10. David BowieLodger

‘I could have put any Bowie from Diamond Dogs on, which was my in to him. I was too young for Ziggy. But I love the Berlin period. I passed my driving test when ‘Boys Keep Swinging’ came out. So it was 1978, I was seventeen. But I played it last week on the train to Rome when I was travelling and it’s got this Neu! thing going again with ‘Move On’ and ‘Red Sails’. Bowie always stole from the greats, the right people.

By this point I was turning into the person I wanted to be, I’d left school and got a job in a printers so I could buy this album with my wages. So this record represents an important part of my life. And you look back and notice how many singles it had , ‘DJ’ and ‘Boys’ and ‘Look Back in Anger’. I loved the Talking Heads influence too… that track ‘Repetition’ that begins ‘Johnnie is a man…and he could have had a Cadillac’. If that wasn’t enough there’s the reworking of ‘Sister Midnight’ he called ‘Red Money’.

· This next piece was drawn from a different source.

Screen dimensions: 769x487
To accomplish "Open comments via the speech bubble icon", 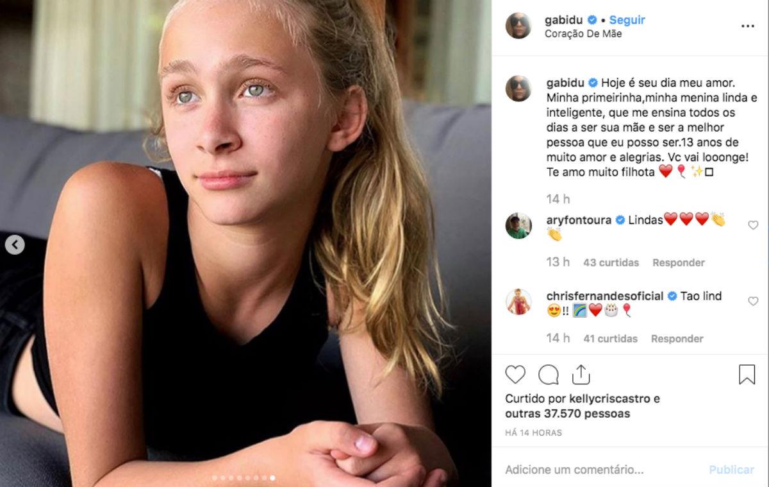I will point(548,375).
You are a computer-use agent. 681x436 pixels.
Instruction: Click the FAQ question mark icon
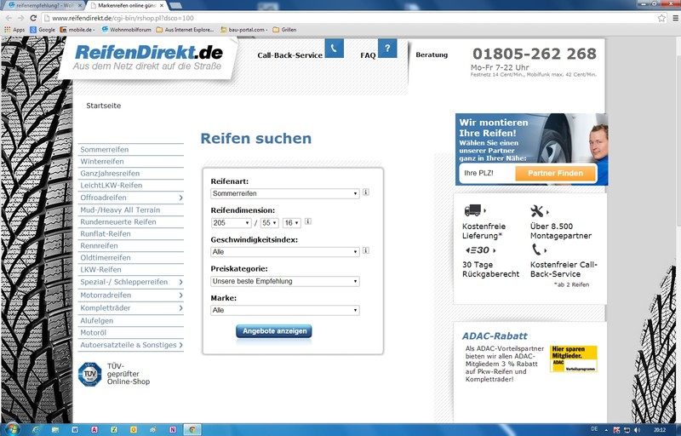[387, 49]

I love the cover too. Wasn’t it Brian Duffy who photographed it? The brief I heard was: ‘make me look like I smell like Che Guevara’s body lying in state’. You realize the depth of reading and research Bowie did. I went to the V&A David Bowie exhibition and dragged my son along and he said ‘I had no idea people have put this level of research into the simplest thing’.

He’s part of the DNA of Earl Brutus. Gordon and Nick were proggy, they liked the Peter Gabriel-era Genesis. Nick liked Boz Scaggs. Rob had been in the JoBoxers – he could play anything. But the one place where we all agreed was Bowie.

I’ll say this about a lot of these artists I’ve picked, my definition if you like of what a great artist is: they always open the door to another great series of things and no one did that better than Bowie. He’s like the ultimate art teacher. It was Bowie who led you into the world of Andy Warhol and the Velvet Underground.